I got some bad news about a former co-worker and friend late last week. Her name was Ann. She had been battling cancer for a few months, bravely, but ultimately succumbed to pneumonia. It happened quickly; up until the end another co-worker and I were trying to set up a semi-regular lunch date we had kept for some time. To my alarm, I learned from the obituary she was 73. I knew she was probably old enough to retire if she had wanted to, but she was somebody who liked to stay busy.
Given a choice, I’m somebody who wouldn’t have a job if I didn’t have to. At least I say so now; who knows if I was really in that position? I suspect I wouldn’t miss the work, but I would miss the people. Having a real job has put me in a position to get to know all kinds of people, and to develop friendships with them. No, for the most part they aren’t ever going to be my “core” friends, or people that I’m going to let see me with my hair down, so to speak. But they are still friends, people that I care about, people that I in some cases admire and who make me smile and think about my own life as I learn a little bit about theirs.
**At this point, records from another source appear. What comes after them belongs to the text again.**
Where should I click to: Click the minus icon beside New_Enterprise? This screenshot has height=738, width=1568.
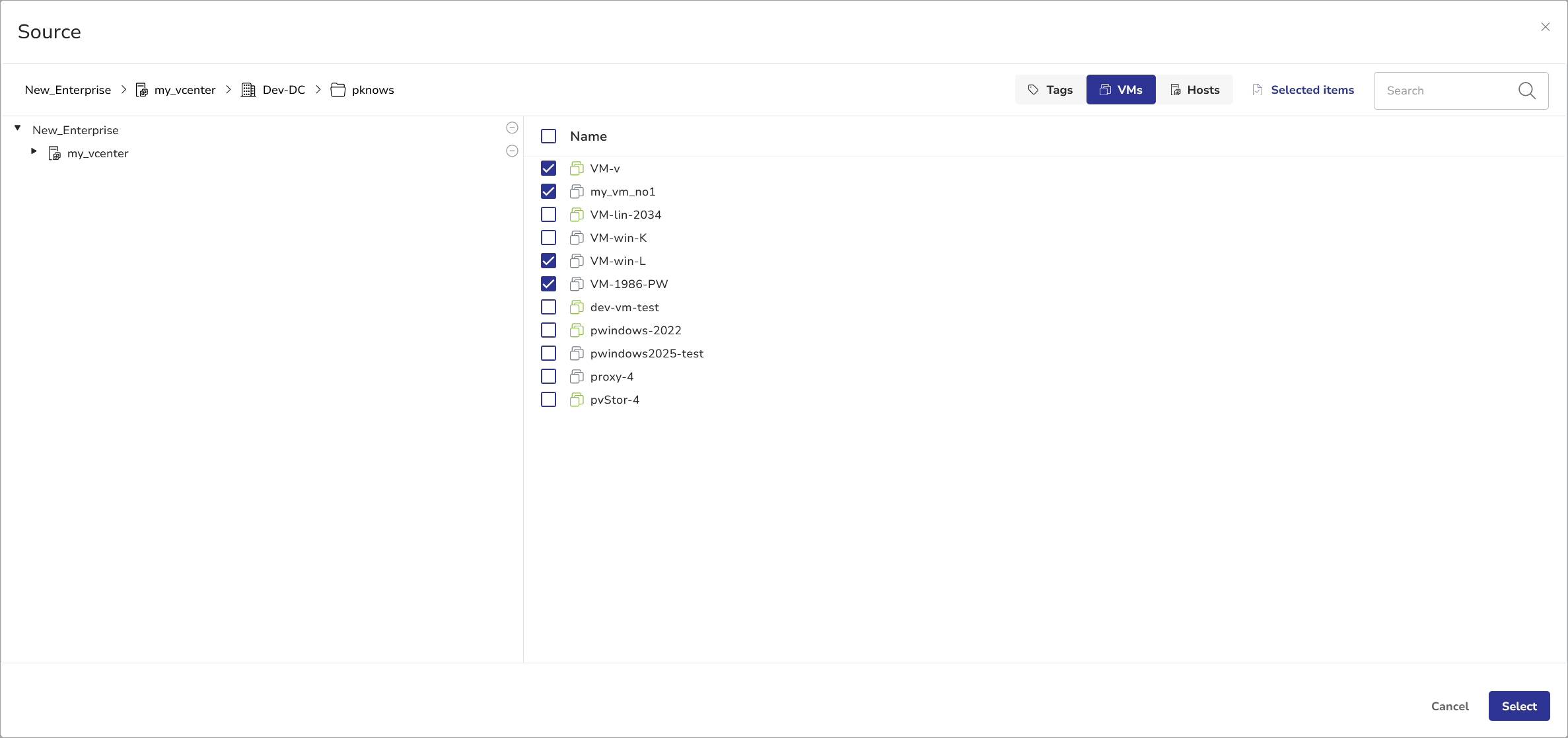pyautogui.click(x=512, y=128)
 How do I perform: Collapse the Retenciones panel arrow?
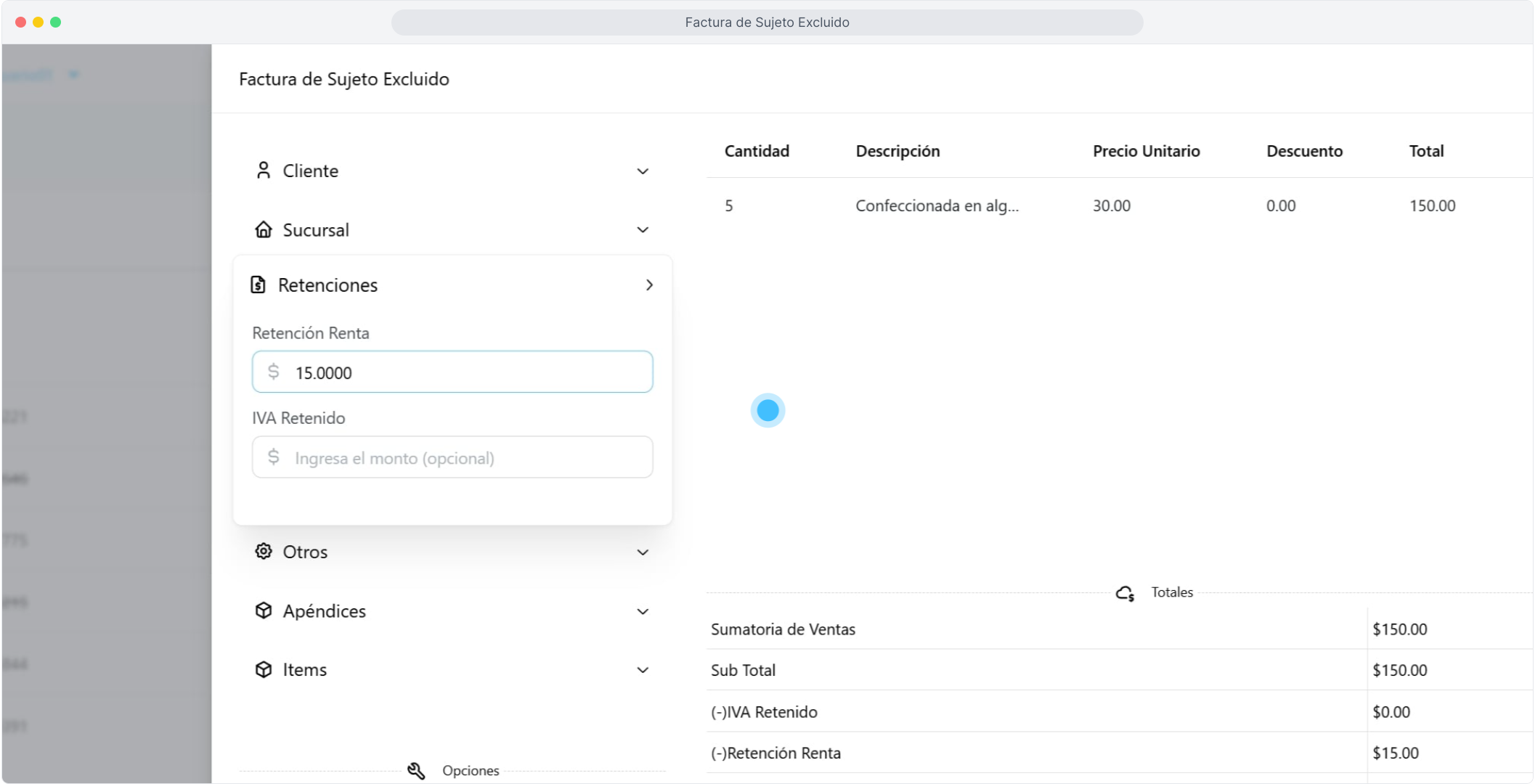coord(649,285)
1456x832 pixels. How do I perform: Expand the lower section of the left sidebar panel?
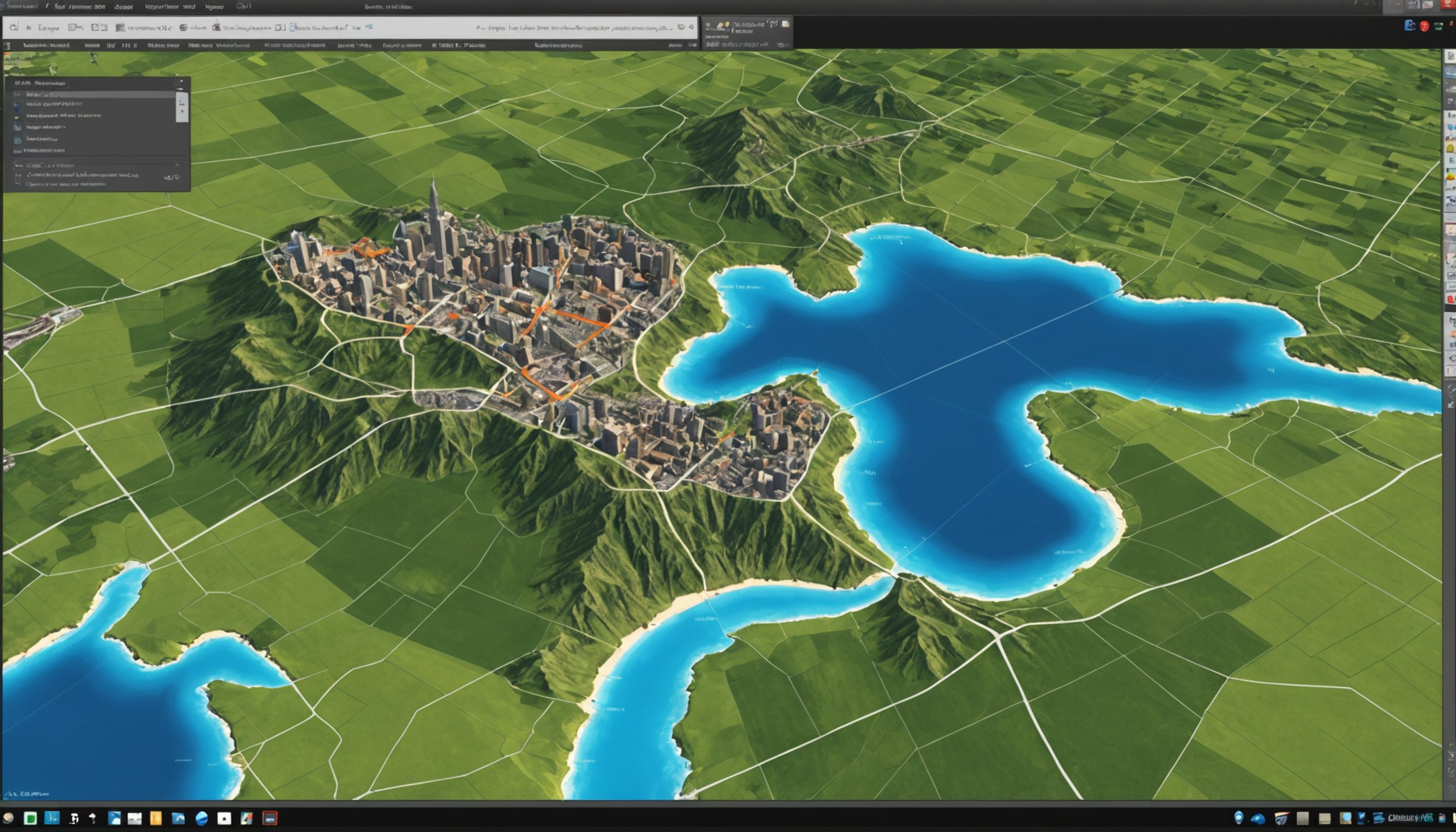(x=178, y=165)
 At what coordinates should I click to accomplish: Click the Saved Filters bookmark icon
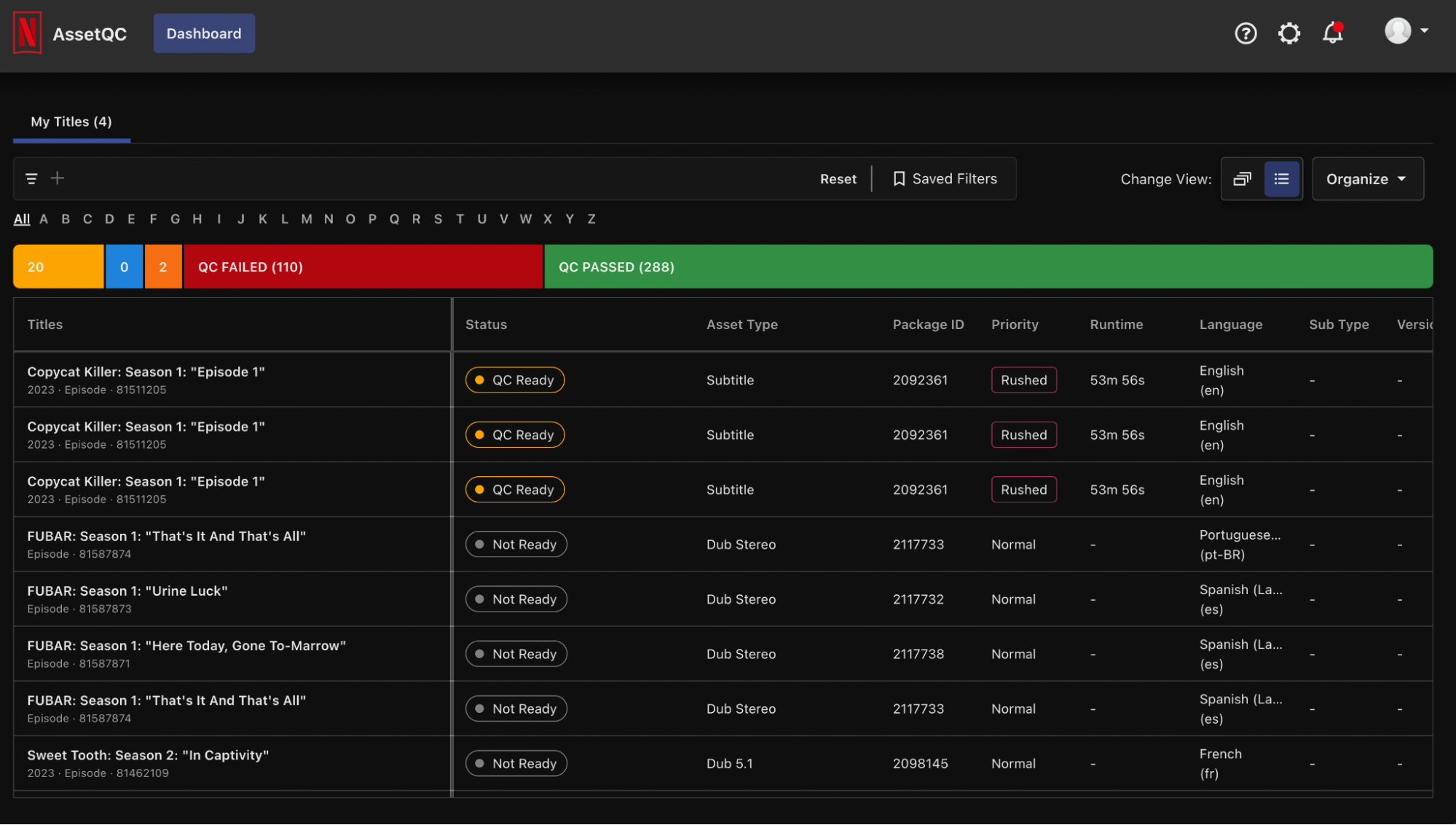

But for my job, I wouldn’t have gotten to know somebody like Ann. Or, at least I wouldn’t have approached her as a friend or peer; I probably would have thought of her as somebody’s grandmother, which of course she was. But I would have viewed her as someone who I didn’t have anything in common with. But when you work with people, or otherwise give yourself a chance to know them, those barriers melt away somewhat. People become more than just a label like “old person” or “Republican” or “NASCAR fan” or whatever. That I even put those labels on people in the first place isn’t something I’m proud of, but I think we all tend to have a bit of a shorthand we use to categorize people, right or wrong.
But there’s always more than meets the eye. That crazy Republican might love birds and chess and cheap tacos as much as you do. That old grandma might have more courage than you ever knew was possible, and be pretty smart about what makes people tick. That NASCAR fan might be the only one who laughs at your jokes.
The funeral is tomorrow. It’ll be a sad day, but I’m glad I knew her, and I know she felt she had lived a fulfilling life. You could see it in her actions and the way she treated other people, every day.